Enfin, Marie-Madeleine Mervant-Roux nous offre une singulière promenade sonore dans quelques spectacles de Jean-Pierre Vincent, sur les traces d’un rire dont il avait le secret : le rire critique, rire d’intelligence commune et burlesque qu’on ne partage bien qu’au théâtre, en commun.
Art nécessaire
Face à l’œuvre de ce travailleur infatigable, cet ouvrage est modeste et inévitablement incomplet. Des pans entiers de son activité ne sont pas traités ici : ses débuts d’acteur, sa direction du Théâtre National de Strasbourg, et du Théâtre Nanterre-Amandiers, son rôle au Syndeac, son combat pour le théâtre public qui témoignait d’une vision éminemment politique de ses missions, son rôle de veilleur et de soutien – d’aucuns diraient de « grand sage » ou de vigie – pour beaucoup de ses collègues dans leur relation avec les tutelles, son inlassable travail de spectateur des spectacles des autres, son goût de la pédagogie et de la transmission, si fondamental pour tant de générations d’acteurs… la liste est déjà longue.

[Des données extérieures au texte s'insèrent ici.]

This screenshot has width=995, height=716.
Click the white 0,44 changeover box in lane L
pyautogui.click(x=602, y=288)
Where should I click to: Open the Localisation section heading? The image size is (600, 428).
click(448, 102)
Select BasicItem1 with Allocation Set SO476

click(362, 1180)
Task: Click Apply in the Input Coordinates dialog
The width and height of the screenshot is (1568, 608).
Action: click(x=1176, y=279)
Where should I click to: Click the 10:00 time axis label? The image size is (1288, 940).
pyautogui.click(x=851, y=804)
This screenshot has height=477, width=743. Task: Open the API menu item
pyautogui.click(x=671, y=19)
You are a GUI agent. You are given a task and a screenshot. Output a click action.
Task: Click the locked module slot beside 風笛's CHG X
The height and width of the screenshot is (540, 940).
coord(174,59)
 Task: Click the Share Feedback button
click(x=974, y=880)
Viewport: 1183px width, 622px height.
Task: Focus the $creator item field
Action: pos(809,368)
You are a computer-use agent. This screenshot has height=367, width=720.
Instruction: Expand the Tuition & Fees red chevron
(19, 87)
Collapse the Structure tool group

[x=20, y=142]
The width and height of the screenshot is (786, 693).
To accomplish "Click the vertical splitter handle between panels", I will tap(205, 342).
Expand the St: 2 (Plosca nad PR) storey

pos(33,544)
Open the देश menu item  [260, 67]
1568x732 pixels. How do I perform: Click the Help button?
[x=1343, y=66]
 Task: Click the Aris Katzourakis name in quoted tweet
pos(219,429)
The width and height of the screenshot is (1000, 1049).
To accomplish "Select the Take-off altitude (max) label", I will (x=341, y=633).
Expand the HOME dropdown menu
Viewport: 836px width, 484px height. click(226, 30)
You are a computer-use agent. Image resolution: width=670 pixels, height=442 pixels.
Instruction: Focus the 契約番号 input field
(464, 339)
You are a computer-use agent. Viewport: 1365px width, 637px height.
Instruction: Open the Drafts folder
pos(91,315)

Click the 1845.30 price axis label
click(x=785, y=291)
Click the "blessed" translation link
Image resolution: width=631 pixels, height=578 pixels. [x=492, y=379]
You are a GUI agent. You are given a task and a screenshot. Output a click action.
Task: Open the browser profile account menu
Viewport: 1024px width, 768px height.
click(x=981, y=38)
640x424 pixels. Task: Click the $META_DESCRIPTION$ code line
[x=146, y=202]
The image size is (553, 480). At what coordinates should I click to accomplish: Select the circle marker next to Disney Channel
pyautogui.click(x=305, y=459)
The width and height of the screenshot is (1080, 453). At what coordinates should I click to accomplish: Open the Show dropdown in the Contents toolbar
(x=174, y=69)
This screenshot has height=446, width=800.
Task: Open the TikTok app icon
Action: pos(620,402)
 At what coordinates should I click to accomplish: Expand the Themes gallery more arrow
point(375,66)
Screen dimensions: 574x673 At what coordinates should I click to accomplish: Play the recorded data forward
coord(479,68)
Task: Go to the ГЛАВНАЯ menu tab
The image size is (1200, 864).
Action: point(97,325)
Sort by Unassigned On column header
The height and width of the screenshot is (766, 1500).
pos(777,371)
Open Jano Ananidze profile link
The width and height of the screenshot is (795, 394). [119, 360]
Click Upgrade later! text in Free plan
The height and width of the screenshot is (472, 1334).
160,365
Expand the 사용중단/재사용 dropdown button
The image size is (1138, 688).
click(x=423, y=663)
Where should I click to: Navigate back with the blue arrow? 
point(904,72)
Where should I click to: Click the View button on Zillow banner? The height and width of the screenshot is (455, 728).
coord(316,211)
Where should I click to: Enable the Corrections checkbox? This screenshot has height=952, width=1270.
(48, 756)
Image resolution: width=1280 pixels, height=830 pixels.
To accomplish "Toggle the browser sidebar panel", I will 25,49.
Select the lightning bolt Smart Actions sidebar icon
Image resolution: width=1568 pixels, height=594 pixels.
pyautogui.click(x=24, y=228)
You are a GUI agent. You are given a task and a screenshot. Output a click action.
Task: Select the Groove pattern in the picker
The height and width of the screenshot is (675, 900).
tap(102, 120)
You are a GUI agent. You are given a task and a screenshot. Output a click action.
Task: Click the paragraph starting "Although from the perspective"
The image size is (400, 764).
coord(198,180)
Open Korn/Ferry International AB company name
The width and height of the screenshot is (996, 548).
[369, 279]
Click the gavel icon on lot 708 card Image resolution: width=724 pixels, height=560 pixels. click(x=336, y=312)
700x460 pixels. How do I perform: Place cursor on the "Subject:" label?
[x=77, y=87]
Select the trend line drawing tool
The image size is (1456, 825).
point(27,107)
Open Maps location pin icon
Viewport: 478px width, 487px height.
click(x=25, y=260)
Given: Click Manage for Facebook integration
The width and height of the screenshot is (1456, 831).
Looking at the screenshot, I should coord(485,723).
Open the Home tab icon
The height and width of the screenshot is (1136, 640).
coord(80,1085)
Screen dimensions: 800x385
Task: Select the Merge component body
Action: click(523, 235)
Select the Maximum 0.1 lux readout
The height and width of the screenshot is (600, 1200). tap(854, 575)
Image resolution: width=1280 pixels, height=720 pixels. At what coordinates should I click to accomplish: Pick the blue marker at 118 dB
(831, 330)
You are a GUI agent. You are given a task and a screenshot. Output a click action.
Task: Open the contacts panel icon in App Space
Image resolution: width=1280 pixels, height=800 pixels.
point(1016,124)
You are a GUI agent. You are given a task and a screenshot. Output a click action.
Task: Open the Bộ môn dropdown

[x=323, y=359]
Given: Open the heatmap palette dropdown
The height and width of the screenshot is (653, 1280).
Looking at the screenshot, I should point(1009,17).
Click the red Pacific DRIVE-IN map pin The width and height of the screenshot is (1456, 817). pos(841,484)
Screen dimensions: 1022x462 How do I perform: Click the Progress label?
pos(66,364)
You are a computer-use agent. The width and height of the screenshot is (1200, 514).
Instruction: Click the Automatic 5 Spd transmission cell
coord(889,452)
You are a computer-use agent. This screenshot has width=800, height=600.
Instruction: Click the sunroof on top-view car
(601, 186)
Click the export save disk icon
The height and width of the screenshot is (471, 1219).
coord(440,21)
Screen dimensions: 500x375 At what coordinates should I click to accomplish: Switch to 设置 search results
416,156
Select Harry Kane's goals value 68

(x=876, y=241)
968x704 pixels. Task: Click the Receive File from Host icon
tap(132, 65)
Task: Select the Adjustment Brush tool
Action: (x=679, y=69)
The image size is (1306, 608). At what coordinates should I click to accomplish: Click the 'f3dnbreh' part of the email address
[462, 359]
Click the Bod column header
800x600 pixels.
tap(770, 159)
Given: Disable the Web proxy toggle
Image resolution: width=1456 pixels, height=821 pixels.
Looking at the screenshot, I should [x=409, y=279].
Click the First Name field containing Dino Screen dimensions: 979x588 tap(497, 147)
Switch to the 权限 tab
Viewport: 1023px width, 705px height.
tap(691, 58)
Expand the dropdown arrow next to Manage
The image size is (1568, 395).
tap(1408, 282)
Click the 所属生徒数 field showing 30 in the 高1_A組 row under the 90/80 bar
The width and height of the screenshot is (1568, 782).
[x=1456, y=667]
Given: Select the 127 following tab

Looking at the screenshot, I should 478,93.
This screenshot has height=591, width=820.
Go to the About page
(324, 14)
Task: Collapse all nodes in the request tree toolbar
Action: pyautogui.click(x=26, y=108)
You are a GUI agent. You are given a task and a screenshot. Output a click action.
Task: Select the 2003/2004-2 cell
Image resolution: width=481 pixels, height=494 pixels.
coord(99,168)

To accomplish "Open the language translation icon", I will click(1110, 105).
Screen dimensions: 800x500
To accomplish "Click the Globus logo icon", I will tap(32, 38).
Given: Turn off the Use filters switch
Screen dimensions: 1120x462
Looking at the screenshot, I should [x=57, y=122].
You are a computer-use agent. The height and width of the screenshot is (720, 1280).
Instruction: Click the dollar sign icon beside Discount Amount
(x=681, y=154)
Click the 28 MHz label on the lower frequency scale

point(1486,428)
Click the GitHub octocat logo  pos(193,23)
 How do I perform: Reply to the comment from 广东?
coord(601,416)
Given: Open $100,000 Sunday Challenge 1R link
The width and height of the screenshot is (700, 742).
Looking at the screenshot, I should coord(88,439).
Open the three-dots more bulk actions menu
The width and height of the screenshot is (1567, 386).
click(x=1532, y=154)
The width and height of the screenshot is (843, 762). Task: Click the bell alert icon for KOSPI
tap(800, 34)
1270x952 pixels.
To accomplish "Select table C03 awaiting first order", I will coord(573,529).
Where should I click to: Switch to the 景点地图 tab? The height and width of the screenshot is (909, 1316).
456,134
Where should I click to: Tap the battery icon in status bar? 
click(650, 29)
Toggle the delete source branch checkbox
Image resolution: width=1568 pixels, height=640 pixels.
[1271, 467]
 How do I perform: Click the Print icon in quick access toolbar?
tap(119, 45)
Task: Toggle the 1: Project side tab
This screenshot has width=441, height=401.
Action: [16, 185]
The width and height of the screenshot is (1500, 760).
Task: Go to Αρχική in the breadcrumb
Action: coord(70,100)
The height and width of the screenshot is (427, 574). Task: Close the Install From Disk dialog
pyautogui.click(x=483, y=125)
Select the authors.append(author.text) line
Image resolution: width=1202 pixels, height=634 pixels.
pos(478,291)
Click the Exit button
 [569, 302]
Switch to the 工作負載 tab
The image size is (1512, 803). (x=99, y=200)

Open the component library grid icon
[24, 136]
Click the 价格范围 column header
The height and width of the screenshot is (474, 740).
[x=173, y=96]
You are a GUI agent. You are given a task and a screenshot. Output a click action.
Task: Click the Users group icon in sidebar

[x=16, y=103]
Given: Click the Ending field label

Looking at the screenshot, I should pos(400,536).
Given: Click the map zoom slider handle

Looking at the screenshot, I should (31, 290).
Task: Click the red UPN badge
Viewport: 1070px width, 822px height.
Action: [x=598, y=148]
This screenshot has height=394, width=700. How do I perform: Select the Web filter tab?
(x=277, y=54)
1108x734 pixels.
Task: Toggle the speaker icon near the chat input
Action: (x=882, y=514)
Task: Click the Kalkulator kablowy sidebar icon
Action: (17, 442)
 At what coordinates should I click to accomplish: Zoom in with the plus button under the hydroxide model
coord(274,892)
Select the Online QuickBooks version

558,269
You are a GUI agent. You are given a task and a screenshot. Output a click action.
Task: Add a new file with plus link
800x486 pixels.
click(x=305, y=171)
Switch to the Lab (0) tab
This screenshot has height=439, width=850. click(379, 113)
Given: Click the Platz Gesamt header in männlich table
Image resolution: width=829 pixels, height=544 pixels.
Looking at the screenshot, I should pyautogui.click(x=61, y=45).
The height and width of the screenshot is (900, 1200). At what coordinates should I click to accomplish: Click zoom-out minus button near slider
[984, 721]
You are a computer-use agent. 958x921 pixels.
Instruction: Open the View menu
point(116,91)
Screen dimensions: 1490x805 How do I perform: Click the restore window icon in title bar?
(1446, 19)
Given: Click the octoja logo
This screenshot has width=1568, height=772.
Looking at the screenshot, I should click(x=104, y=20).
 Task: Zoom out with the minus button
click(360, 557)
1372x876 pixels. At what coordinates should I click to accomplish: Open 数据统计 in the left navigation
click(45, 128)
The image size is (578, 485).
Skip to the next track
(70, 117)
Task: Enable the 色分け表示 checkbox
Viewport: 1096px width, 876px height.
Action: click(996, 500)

Devant une carrière si intense, riche et diverse que la sienne, ce numéro a l’ambition de mettre en lumière sa vision humaniste du théâtre et, par petites touches, d’ouvrir quelques voies, de défricher quelques pans de terrain pour donner envie à d’autres – artistes, étudiants, chercheurs, amoureux du théâtre – de suivre les traces de cet homme si généreux et si exigeant, qui a contribué plus que d’autres à défendre la nécessité du théâtre. Pour tous.
[1] Jean-Pierre Vincent, Lorenzaccio, pièce de théâtre, programme du spectacle, avec édition de la version scénique de la pièce, selon le modèle des publications du TNP, Nanterre-Amandiers, 2000, p. 11.
[2] Jean-Pierre Vincent, Carnets, 11/07/1974, IMEC, 1050VCT/77/7.